Sur trois étages, la maison offre deux chambres mansardées avec trois lits chacune, une grande salle de bain, une cuisine conviviale, un coin salon avec canapé d’angle et petites tables, et une pièce relaxante avec des lumières projetées au plafond.

Il y a aussi une salle de consultation équipée, et pour la consommation de drogues, même principe qu’à l’Abrigado, une salle spéciale est prévue, ainsi que deux cabines installées dans le jardin.

La maison «Marga» au 530 rue de Neudorf est ouverte tous les jours de 10 à 16 heures. Accès en bus, ligne 9.

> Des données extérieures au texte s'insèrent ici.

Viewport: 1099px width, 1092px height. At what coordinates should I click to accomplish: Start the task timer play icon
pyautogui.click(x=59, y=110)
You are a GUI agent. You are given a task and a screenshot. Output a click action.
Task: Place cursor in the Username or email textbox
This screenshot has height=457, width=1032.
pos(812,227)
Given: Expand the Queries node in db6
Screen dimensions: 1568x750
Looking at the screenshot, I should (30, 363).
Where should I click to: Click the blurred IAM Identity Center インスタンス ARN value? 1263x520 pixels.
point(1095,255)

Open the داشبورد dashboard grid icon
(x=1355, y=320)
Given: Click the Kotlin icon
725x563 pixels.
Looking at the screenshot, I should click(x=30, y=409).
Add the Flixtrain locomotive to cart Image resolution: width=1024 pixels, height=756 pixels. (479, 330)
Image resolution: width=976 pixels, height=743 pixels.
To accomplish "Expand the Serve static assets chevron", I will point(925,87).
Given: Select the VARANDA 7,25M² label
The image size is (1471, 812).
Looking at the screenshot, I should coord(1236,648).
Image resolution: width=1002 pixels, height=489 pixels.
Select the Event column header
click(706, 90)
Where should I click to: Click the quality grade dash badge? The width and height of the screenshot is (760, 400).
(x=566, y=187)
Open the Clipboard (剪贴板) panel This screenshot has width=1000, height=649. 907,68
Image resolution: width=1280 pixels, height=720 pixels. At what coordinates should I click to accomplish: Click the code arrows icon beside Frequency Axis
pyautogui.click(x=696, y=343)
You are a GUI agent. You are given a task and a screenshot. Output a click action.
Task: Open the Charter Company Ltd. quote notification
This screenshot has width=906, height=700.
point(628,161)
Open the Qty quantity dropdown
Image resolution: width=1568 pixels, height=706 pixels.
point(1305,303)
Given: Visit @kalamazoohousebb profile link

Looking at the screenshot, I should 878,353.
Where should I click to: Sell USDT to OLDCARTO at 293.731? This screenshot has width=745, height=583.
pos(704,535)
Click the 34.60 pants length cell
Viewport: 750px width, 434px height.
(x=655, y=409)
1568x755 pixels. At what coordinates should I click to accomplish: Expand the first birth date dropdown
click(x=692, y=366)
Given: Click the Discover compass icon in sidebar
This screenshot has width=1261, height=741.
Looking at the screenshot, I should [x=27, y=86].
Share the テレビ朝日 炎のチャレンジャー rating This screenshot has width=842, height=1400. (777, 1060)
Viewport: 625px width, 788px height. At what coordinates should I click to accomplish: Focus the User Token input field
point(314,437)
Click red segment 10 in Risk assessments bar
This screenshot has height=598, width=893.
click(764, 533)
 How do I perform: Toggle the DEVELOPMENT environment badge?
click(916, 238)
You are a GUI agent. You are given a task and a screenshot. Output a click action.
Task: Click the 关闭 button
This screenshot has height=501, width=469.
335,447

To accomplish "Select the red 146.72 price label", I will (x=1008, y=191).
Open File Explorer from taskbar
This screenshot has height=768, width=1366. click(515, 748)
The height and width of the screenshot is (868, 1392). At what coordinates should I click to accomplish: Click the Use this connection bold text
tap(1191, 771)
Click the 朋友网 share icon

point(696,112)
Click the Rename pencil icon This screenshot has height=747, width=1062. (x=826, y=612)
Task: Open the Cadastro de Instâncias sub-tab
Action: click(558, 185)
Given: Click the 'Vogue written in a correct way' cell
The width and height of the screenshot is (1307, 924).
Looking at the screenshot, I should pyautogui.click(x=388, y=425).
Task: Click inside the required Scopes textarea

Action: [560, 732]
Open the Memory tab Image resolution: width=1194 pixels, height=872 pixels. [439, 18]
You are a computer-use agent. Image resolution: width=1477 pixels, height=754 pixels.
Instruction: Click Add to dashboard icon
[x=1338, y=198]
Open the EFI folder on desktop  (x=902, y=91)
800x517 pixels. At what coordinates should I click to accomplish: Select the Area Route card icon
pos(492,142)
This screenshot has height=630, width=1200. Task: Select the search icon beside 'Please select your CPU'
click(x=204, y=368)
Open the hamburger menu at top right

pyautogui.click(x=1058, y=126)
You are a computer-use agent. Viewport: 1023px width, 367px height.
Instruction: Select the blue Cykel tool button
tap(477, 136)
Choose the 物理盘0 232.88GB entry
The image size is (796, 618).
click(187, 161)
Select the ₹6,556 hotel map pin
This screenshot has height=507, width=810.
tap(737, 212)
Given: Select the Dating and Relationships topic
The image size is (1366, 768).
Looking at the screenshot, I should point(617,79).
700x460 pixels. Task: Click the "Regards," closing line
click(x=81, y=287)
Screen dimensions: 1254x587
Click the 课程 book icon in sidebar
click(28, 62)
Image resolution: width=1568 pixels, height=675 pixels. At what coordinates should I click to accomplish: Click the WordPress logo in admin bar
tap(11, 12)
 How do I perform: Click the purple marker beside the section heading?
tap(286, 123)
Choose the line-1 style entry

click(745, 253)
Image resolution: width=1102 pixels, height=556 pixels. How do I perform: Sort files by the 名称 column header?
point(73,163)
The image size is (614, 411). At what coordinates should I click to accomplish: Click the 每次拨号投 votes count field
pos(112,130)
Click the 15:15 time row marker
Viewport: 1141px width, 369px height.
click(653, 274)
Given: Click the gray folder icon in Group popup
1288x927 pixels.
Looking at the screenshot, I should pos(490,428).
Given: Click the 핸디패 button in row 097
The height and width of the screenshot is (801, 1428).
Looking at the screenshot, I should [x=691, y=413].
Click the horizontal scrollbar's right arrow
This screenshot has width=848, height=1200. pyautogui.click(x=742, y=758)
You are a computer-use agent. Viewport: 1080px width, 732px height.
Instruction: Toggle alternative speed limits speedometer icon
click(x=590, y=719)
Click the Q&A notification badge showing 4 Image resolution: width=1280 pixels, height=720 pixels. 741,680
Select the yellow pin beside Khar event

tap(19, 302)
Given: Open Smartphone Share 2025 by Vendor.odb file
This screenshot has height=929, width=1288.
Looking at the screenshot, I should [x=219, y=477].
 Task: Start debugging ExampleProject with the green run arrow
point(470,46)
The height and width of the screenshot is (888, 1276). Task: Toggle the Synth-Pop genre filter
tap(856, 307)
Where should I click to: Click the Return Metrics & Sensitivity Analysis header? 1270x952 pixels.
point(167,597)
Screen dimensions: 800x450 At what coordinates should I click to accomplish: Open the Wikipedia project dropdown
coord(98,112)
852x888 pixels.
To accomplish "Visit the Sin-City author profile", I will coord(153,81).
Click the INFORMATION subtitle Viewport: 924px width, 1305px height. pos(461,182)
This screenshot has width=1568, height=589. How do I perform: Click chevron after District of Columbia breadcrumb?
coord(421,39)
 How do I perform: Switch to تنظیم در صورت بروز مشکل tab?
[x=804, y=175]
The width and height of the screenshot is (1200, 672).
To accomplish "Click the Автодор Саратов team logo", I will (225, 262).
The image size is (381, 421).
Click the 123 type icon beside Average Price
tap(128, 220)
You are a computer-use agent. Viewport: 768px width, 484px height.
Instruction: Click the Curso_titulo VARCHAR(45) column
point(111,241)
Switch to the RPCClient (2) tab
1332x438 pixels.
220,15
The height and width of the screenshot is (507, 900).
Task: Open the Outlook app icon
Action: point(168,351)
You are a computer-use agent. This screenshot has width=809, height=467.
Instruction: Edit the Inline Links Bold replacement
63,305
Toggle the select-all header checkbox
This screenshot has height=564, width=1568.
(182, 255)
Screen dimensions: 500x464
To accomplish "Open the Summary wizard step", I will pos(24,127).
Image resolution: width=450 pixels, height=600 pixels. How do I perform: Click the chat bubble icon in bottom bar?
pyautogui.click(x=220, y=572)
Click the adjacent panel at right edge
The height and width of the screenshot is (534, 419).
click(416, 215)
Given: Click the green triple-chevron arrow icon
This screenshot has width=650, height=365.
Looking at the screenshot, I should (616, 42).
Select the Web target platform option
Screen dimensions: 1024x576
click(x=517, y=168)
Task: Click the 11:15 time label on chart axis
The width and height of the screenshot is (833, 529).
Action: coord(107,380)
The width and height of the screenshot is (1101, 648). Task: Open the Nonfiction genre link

De nouveaux containers pour l’Abrigado

Depuis 21 ans, l’Abrigado (anciennement «Fixerstuff») à Bonnevoie constitue une structure d’accueil et d’hébergement d’urgence avec salle de consommation à moindre risque pour les toxicomanes. Une offre à bas seuil gratuite et anonyme qui se présente comme un lieu de protection et de repos pour les usagers. Les containers de la route de Thionville abritent à la fois le Centre d’accueil et d’accompagnement à la réduction des risques pour usagers de drogues, le service médical, l’échange de matériel de consommation et la salle de consommation.

En 2023, celle-ci a enregistré près de 44 517 passages, soit 136 visites par jour en moyenne. Quant au service médical, il assure 1 200 consultations par mois, dont 21% concernent des femmes. Face à cette affluence, et alors que les containers actuels montrent des signes de faiblesse, la construction d’un bâtiment supplémentaire sur le site est programmée. Un projet annoncé il y a un an par la ministre de la Santé et qui devrait se réaliser d’ici 2026.